─── Source data ───

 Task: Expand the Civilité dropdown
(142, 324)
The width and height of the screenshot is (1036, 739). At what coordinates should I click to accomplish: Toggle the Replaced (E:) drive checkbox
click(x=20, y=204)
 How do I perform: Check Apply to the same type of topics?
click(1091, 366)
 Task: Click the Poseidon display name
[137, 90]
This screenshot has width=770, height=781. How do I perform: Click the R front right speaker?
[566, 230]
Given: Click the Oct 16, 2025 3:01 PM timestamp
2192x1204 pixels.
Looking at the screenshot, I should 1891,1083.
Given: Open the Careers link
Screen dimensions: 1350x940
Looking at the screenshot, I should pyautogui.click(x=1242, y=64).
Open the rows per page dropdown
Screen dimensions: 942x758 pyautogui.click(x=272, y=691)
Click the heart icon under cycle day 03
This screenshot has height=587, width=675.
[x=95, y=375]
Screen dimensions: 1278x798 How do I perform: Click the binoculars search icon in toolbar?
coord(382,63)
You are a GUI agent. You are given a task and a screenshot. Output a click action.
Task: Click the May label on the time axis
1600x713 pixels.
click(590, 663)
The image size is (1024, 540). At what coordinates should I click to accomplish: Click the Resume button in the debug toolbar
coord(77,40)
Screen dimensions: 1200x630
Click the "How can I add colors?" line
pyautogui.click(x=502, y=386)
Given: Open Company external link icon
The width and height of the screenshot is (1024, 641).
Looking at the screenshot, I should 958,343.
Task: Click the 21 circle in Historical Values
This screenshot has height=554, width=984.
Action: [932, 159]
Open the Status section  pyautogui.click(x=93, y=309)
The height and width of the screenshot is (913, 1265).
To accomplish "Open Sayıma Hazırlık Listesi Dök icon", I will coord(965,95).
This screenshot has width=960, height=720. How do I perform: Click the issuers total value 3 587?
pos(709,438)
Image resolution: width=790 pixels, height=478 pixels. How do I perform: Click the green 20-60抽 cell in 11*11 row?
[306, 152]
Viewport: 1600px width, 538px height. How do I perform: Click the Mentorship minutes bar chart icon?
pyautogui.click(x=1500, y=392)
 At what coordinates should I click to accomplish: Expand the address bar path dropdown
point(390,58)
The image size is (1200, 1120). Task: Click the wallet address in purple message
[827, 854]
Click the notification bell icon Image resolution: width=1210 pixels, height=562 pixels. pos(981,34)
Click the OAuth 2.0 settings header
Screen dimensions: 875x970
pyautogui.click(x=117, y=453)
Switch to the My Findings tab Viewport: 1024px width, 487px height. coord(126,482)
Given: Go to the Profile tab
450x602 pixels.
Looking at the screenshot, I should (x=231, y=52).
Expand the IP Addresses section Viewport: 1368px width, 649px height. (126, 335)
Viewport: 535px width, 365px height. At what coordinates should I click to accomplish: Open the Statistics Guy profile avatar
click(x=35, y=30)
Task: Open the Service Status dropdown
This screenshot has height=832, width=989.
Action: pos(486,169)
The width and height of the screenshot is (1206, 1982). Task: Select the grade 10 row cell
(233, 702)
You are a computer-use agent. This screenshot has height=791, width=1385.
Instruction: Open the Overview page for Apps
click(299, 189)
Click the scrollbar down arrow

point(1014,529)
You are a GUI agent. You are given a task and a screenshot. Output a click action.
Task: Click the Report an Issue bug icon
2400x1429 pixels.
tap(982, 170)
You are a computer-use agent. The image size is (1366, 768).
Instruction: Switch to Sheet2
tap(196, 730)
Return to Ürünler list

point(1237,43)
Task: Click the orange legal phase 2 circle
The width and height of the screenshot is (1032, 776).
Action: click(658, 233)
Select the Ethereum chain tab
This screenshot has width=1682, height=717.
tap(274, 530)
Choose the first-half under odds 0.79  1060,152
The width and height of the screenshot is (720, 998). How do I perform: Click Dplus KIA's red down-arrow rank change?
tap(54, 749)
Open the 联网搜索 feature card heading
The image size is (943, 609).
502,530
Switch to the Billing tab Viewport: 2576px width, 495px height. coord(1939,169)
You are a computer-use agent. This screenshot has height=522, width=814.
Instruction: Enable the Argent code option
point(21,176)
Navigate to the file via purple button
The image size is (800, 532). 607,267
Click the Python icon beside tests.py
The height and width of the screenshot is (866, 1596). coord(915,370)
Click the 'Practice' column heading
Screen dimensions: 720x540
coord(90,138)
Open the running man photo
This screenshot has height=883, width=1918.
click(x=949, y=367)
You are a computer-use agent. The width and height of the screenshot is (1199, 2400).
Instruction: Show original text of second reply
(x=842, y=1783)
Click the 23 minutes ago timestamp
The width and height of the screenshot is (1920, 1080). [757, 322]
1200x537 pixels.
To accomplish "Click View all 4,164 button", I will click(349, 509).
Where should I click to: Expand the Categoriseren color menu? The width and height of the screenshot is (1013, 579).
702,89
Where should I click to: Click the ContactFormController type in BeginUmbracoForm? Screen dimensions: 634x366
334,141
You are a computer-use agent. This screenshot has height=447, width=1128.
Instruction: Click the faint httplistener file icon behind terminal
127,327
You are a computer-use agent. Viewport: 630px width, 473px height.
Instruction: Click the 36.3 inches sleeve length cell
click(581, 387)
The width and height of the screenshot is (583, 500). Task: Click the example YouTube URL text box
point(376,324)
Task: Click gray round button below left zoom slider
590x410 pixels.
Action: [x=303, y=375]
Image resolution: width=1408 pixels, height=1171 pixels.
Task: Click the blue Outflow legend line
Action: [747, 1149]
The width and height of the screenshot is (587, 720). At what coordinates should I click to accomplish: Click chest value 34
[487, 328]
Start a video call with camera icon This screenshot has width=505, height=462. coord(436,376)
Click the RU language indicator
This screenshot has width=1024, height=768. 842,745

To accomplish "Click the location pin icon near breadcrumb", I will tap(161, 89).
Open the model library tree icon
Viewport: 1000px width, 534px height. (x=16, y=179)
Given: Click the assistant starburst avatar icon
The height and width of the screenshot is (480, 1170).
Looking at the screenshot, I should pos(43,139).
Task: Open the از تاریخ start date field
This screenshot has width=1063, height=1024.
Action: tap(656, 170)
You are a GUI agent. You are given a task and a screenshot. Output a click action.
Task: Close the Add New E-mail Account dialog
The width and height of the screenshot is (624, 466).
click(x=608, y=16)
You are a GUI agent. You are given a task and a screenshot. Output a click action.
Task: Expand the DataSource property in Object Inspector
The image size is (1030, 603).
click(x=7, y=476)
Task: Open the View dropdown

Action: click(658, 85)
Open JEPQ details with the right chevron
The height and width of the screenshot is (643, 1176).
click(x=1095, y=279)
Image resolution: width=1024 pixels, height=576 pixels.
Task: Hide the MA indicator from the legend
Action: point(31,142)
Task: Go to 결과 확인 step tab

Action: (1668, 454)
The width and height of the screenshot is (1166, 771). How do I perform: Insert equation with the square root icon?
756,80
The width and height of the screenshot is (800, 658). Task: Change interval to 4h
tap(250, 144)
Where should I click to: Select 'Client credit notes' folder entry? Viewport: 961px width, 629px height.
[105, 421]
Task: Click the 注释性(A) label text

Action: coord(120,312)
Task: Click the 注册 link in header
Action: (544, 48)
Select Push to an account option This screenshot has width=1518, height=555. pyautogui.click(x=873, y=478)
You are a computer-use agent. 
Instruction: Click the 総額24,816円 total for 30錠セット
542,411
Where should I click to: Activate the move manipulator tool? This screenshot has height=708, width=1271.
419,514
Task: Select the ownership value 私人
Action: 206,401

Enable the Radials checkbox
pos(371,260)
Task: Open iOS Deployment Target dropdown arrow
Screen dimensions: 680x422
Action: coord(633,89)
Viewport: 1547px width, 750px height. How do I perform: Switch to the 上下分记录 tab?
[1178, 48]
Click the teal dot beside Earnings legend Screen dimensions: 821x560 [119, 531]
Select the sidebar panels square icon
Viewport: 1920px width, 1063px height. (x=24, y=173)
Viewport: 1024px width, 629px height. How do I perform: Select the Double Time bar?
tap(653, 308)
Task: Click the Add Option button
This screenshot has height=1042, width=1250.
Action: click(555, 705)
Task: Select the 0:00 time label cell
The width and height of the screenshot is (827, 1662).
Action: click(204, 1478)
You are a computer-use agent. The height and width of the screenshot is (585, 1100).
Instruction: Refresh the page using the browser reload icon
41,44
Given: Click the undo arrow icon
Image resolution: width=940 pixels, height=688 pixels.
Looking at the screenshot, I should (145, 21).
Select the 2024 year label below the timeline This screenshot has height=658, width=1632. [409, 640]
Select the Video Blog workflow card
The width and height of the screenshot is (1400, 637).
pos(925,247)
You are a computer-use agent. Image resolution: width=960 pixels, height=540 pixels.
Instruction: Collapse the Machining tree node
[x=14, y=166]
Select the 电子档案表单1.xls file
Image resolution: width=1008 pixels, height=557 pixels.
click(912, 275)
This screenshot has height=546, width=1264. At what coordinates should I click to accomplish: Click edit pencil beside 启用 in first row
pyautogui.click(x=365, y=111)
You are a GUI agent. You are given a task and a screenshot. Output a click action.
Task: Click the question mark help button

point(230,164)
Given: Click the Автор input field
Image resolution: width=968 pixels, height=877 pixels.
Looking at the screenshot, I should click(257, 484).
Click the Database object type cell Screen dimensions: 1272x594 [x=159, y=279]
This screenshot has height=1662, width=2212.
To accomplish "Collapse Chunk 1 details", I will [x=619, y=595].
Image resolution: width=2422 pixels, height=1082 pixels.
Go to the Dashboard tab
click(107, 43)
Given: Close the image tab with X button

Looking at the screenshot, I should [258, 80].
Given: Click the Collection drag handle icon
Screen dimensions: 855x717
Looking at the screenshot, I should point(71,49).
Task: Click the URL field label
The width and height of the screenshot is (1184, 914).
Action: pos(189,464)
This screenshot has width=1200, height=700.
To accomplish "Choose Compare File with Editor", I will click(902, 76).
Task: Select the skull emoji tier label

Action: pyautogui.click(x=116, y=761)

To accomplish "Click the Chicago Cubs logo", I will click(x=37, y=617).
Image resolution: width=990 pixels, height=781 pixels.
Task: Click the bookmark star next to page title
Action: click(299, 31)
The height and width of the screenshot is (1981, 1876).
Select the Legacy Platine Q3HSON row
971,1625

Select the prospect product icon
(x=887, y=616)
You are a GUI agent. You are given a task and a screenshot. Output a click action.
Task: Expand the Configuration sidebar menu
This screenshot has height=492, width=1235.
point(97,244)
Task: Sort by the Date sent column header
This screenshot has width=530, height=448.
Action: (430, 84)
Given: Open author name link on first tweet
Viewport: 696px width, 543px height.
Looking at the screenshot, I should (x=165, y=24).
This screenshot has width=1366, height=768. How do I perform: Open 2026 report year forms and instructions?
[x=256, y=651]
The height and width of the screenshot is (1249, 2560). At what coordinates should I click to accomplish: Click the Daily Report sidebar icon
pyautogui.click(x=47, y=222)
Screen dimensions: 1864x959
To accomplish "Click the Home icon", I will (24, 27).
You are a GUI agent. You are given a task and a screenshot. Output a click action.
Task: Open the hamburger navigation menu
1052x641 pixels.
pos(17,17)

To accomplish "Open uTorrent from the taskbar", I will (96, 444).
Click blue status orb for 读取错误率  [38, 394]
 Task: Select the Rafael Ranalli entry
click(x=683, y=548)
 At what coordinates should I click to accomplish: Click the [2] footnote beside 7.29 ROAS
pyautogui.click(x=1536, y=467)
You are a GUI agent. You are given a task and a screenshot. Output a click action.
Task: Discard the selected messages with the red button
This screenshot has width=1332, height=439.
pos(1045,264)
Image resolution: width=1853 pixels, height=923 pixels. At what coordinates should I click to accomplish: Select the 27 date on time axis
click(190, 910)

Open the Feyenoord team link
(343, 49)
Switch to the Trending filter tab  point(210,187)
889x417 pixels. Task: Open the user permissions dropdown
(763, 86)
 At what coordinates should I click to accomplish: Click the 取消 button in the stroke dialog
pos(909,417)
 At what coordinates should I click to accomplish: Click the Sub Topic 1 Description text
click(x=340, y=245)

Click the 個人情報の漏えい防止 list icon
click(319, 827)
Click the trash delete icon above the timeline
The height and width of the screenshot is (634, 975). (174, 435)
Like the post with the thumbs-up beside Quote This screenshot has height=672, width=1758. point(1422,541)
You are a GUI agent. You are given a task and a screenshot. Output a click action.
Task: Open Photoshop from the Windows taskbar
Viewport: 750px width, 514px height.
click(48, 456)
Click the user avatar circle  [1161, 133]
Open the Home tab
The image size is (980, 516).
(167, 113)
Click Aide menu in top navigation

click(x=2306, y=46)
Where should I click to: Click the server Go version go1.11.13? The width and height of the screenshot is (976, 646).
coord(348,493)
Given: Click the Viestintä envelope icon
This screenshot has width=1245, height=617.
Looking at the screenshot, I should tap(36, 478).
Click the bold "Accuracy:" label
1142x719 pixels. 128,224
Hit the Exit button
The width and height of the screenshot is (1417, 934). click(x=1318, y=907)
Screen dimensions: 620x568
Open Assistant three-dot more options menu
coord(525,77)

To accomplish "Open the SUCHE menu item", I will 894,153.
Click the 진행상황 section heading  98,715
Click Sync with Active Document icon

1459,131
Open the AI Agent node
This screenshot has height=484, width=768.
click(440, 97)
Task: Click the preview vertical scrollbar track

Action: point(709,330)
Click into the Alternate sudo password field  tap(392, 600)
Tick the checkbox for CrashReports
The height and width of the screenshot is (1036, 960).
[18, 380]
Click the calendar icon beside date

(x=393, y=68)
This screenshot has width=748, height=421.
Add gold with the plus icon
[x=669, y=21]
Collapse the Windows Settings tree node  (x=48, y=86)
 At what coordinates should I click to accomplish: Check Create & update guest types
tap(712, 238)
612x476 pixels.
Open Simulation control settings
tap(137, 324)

───

What you need to do — Please tally the lines above that include the word "section" and answer with the number by itself.

Worked solution — 3